Si tende ad attribuire il primo caso di long story allo Snow Fall del New York Times ma iniziano a girare esempi anche in Italia, tra cui quello de La Stampa, ed è un fenomeno destinato ad espandersi sempre più velocemente.

Quali sono le principali caratteristiche di questa tecnica di digital storytelling?

•    la lunghezza, che dev’essere pari o superiore alle 5.000 parole circa;
•    l’utilizzo di un layout in parallasse in cui sia il testo che le immagini utilizzino l’intera estensione della pagina;
•    la presenza non solo di testo ma anche di foto, video, grafici e richiami interattivi a post di Facebook, tweets, etc., per un vero e proprio mashup di contenuti.

Lo snowfalling prende il suo nome da un reportage del New York Times diventato così popolare che è passato ad indicare questa tecnica

E’ evidente che si tratta di una modalità di vivere le informazioni in rete diametralmente opposta a quella delle “fabbriche di emozioni”; quest’ultima è di certo più popolare e di più facile fruibilità, ma le long story sono comunque estremamente apprezzate dal pubblico e anch’esse collezionano senza fatica il loro bel numero di condivisioni sui social network.

Long story e “fabbriche di emozioni”: guerra aperta? Assolutamente no, sono due modalità differenti di proporre contenuti che, inoltre, puntano a soddisfare necessità diverse: leggere una long story è un po’ l’equivalente di guardarsi un film ed appaga il nostro desiderio di immergerci in una storia, assaporarla, dedicarci del tempo, esserne totalmente rapiti.

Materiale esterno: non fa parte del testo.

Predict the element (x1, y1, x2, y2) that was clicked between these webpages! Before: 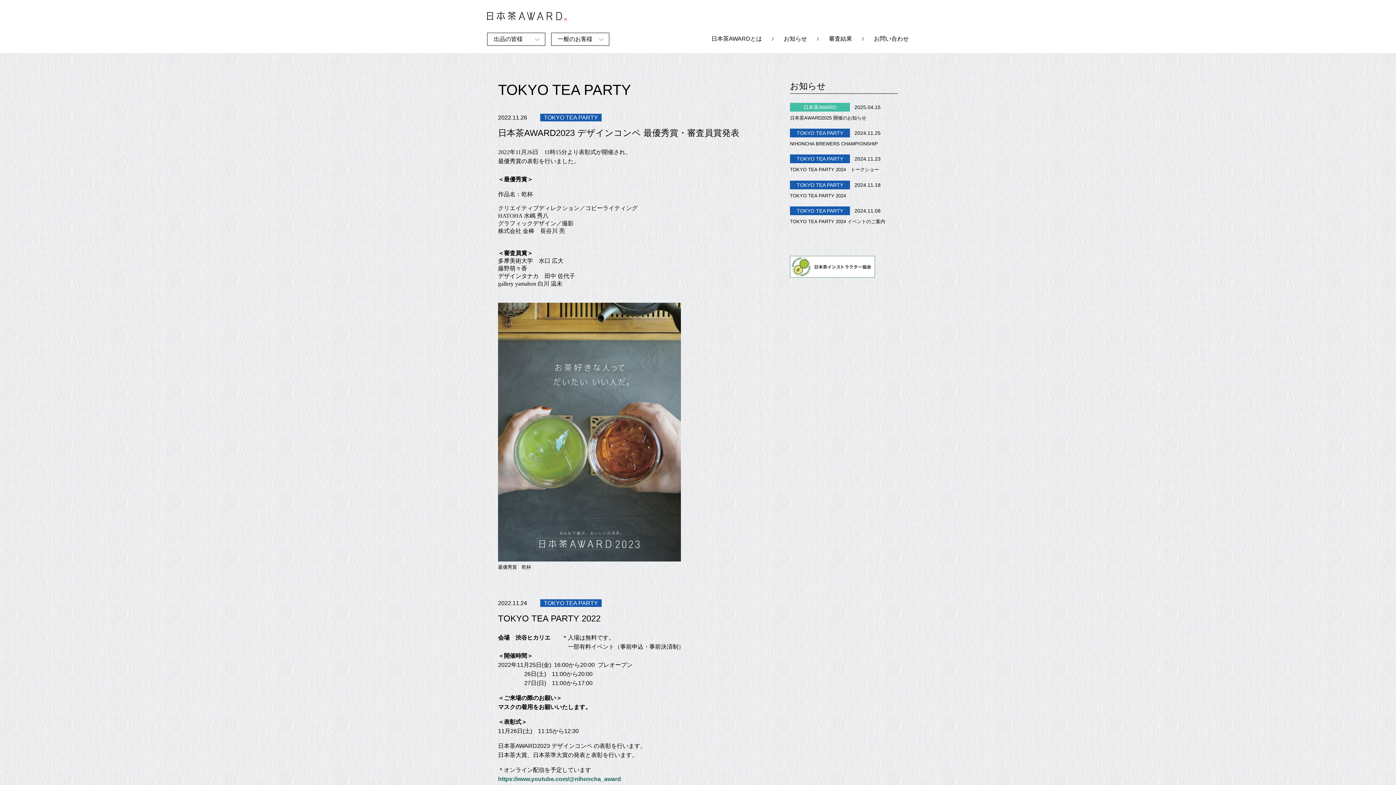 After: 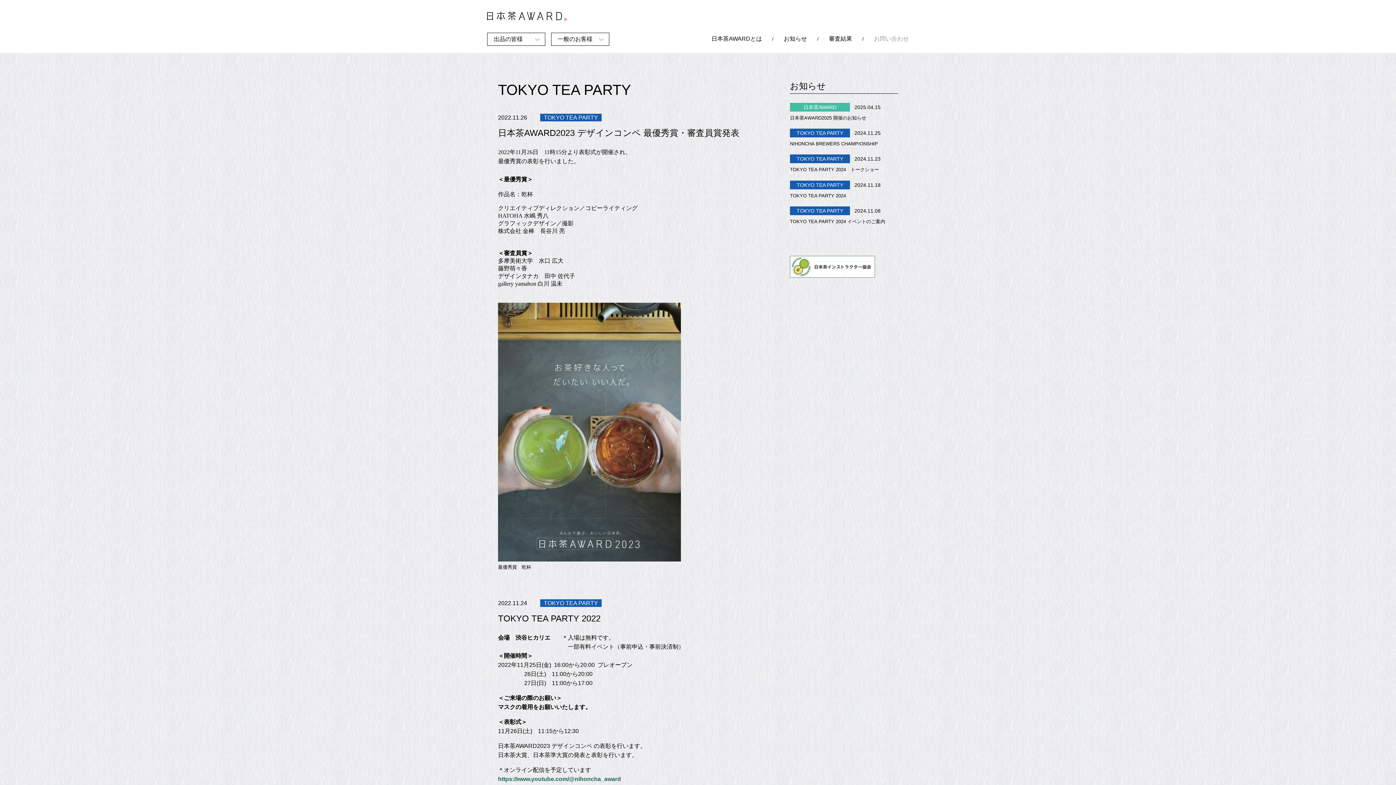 Action: bbox: (874, 35, 909, 42) label: お問い合わせ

Le fabbriche di emozioni soddisfano un’esigenza meno “profonda”, ma comunque fondamentale: quella di leggerezza, di frivolezza se vogliamo, il poter disporre di intrattenimento immediato e di rapida fruizione.

Long story e fabbriche di emozioni non si contrappongono perché soddisfano bisogni diversi

Non vogliamo dare giudizi di valore o determinare quali siano i contenuti più o meno meritevoli di attenzione o rispetto: stiamo parlando da una parte del nostro bisogno di leggerezza e dall’altra della nostra esigenza di impegno e serietà, due componenti necessarie per mantenere il giusto equilibrio ed a cui va dato il giusto peso.

Come dentro ad ognuno di noi, è abbastanza naturale che in rete ci sia spazio per tutto: i “fenomeni”  di cui abbiamo scritto sono entrambi segno dei tempi, con la loro crescita vengono a  crearsi nuove economie che richiedono nuove competenze e segnano ancora di più il distacco con il passato.

Per editori, giornalisti e tutte quelle figure che fanno dello scrivere e pubblicare contenuti il proprio mestiere ma che sono ancora ancorati alle modalità più “tradizionali”, prendere atto di queste nuove realtà è il primo passo per non esserne travolti ma, anzi, trovarvi spazio nella propria offerta al mercato.